◆ WORK REQUIRED
Extract every line below, verbatim.

◆ Items from a data source
|---|
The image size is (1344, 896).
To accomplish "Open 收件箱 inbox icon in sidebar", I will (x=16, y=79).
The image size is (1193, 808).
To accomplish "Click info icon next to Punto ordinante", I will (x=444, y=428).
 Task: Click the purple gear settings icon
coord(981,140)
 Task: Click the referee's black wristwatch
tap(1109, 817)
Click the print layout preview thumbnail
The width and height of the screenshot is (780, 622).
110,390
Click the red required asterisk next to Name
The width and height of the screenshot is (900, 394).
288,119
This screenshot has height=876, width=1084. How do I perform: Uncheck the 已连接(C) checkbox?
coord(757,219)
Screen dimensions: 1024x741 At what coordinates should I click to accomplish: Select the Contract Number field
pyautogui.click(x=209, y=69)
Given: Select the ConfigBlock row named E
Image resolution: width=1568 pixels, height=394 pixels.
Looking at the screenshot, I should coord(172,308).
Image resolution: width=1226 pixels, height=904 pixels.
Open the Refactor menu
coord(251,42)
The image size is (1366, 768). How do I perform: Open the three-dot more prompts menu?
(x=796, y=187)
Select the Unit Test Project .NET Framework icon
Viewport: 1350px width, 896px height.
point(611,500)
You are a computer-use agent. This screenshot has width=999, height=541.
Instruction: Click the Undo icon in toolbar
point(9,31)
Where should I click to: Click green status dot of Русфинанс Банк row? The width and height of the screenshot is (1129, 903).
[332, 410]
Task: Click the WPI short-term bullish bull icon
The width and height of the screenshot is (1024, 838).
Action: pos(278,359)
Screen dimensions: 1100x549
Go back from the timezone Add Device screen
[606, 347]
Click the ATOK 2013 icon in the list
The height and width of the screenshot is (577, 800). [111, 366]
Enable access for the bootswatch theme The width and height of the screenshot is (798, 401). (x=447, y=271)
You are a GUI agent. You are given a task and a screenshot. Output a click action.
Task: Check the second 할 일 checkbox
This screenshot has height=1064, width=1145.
|---|
◆ SOLUTION
The image size is (1344, 896).
To accomplish "Open 收件箱 inbox icon in sidebar", I will (x=16, y=79).
The image size is (1193, 808).
To accomplish "Click info icon next to Punto ordinante", I will (x=444, y=428).
 Task: Click the purple gear settings icon
coord(981,140)
 Task: Click the referee's black wristwatch
tap(1109, 817)
Click the print layout preview thumbnail
The width and height of the screenshot is (780, 622).
110,390
Click the red required asterisk next to Name
The width and height of the screenshot is (900, 394).
288,119
This screenshot has height=876, width=1084. How do I perform: Uncheck the 已连接(C) checkbox?
coord(757,219)
Screen dimensions: 1024x741 At what coordinates should I click to accomplish: Select the Contract Number field
pyautogui.click(x=209, y=69)
Given: Select the ConfigBlock row named E
Image resolution: width=1568 pixels, height=394 pixels.
Looking at the screenshot, I should coord(172,308).
Image resolution: width=1226 pixels, height=904 pixels.
Open the Refactor menu
coord(251,42)
The image size is (1366, 768). How do I perform: Open the three-dot more prompts menu?
(x=796, y=187)
Select the Unit Test Project .NET Framework icon
Viewport: 1350px width, 896px height.
point(611,500)
You are a computer-use agent. This screenshot has width=999, height=541.
Instruction: Click the Undo icon in toolbar
point(9,31)
Where should I click to: Click green status dot of Русфинанс Банк row? The width and height of the screenshot is (1129, 903).
[332, 410]
Task: Click the WPI short-term bullish bull icon
The width and height of the screenshot is (1024, 838).
Action: pos(278,359)
Screen dimensions: 1100x549
Go back from the timezone Add Device screen
[606, 347]
Click the ATOK 2013 icon in the list
The height and width of the screenshot is (577, 800). [111, 366]
Enable access for the bootswatch theme The width and height of the screenshot is (798, 401). (x=447, y=271)
You are a GUI agent. You are given a task and a screenshot. Output a click action.
Task: Check the second 할 일 checkbox
This screenshot has height=1064, width=1145.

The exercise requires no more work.